Fines de los cincuenta, comienzos de los sesenta. Era una adolescente. Su hermana mayor se había casado y se había ido a vivir a Guadalupe con su marido y su suegra. Luego nacerían las hijas.

A ella, le encantaba ir a visitarlos. Se sentía más libre sin la mirada atenta, prejuiciosa y desconfiada de su madre; estaba con sus pequeñas y adorables sobrinas, se bañaba en la laguna, tomaba sol en la playa, disfrutaba del cielo inmenso, del espejo de agua, de los árboles, las plantas y las flores.

Tomaba el tranvía, el 4. Era un trayecto largo. El 4 venía por calle San Jerónimo y luego tomaba boulevard, ya no recuerda por qué calles iba hacia el norte (¿sería por Aristóbulo del Valle?), pero sí que tomaba Avenida Galicia hasta General Paz. El traqueteo del tranvía le era familiar, su andar inconstante y el viaje duraba como una hora. En esa época no tenía tanto problema con los tiempos. 

Todo cambiaba al llegar a Guadalupe. El sol era más brillante, el aire más límpido, los árboles más grandes, majestuosos. Los palos borrachos, los ceibos, los sauces, los lapachos rosados tan florecidos en primavera, los jacarandás que dejaban las veredas teñidas de ese maravilloso color lila o lavanda, no sabía cómo identificarlo.

¡Y llegar a la laguna!
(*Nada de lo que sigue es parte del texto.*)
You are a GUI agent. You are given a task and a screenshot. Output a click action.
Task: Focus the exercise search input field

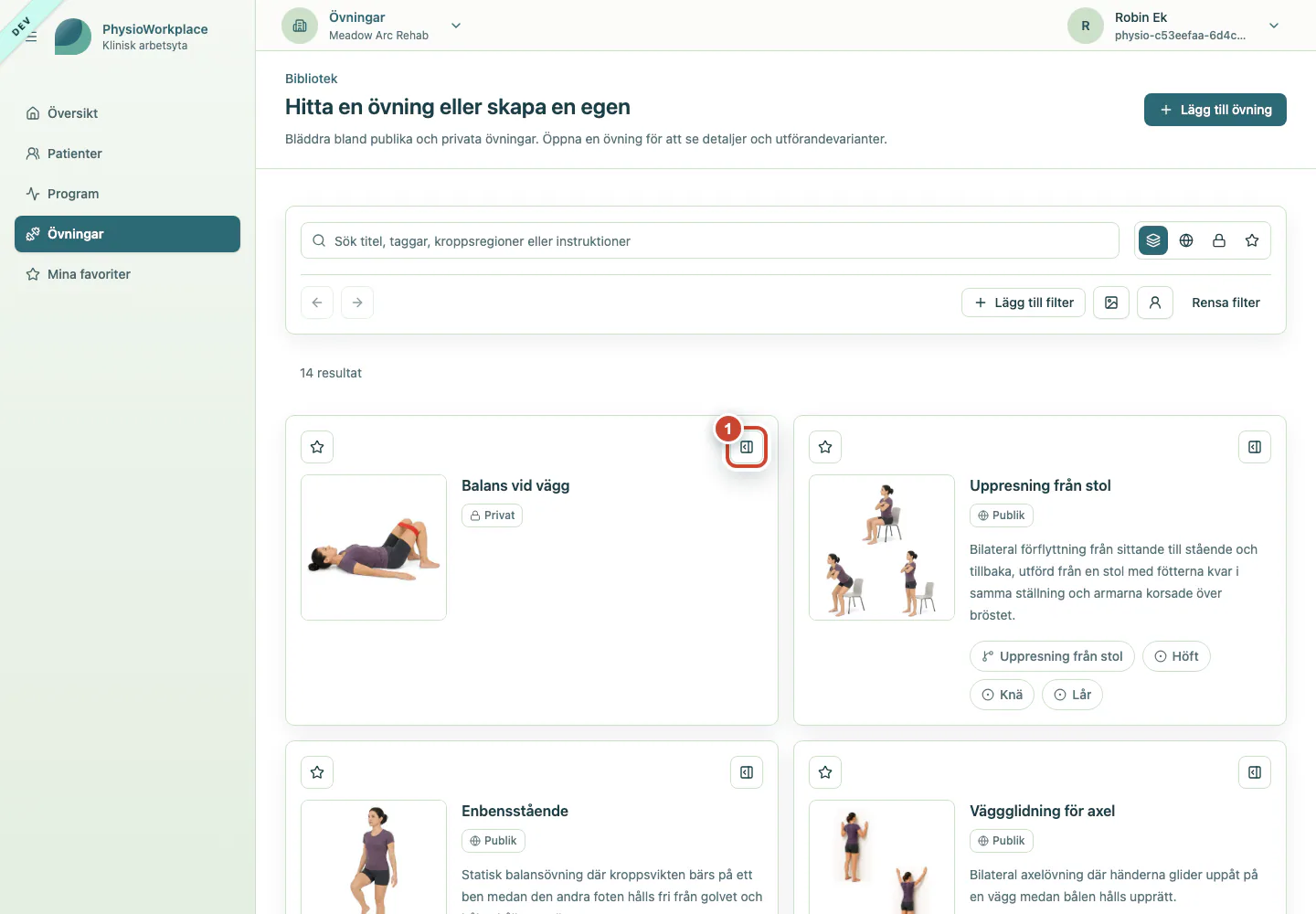710,240
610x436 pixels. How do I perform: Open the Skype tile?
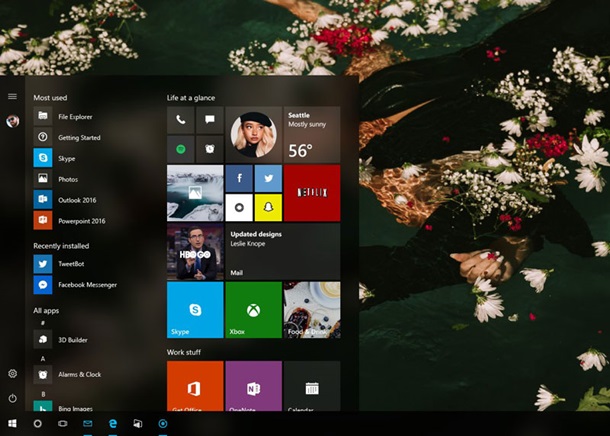coord(195,309)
Quieta, lisa a veces, encolerizada y revoltosa cuando había viento. Le gustaba imaginar que era un mar, con el horizonte tan lejano. 

Enfrente, las islas llenas de árboles que mostraban un achaparrado panorama de verdes. Fantaseaba con aves inmensas y coloridas que se mostraban apenas entre el follaje de distintos tonos verdes. Y pensaba entonces en pintarlos, pero nunca lo hizo.

Y allí, los juegos con otros adolescentes, los días que pasaba al sol con la arena que recuerda tibia o caliente, o nadando en la laguna inmensa. Ayacucho hasta la laguna, Javier de la Rosa y la playa, el bar de ese lugar, las terrazas que daban a la costa. Y las largas caminatas hasta el Monte Zapatero….



 

Sus sobrinas recordarán para siempre ese lugar como el paraíso perdido. Allí donde jugaban desde muy pequeñitas con todos esos amigos que eran vecinos. Los de enfrente, que eran cuatro hermanos, los de más allá, los de la otra cuadra, su primo y tantos otros. Recorriendo las calles sin temor, descalzas, corriendo, jugando. A veces iban dos o tres cuadras más allá hasta a lo de una prima. Todas las casas con tierra, con césped, con árboles y plantas. Y correr luego una cuadra más para desembocar en la arena y la laguna, donde se juntaban a jugar y a nadar hasta que el sol caía. Y en la esquina de su casa el club del Círculo Italiano, donde pasaban los días hasta agotarse. Allí donde ahora hay casas elegantes, carísimas, que dan a la laguna pese a que las disposiciones municipales lo prohíben. Cosas del gobierno del golpe militar del 76. Y ellas lejos, muy lejos, en el tiempo y en el espacio. Guadalupe mágico para siempre en su memoria.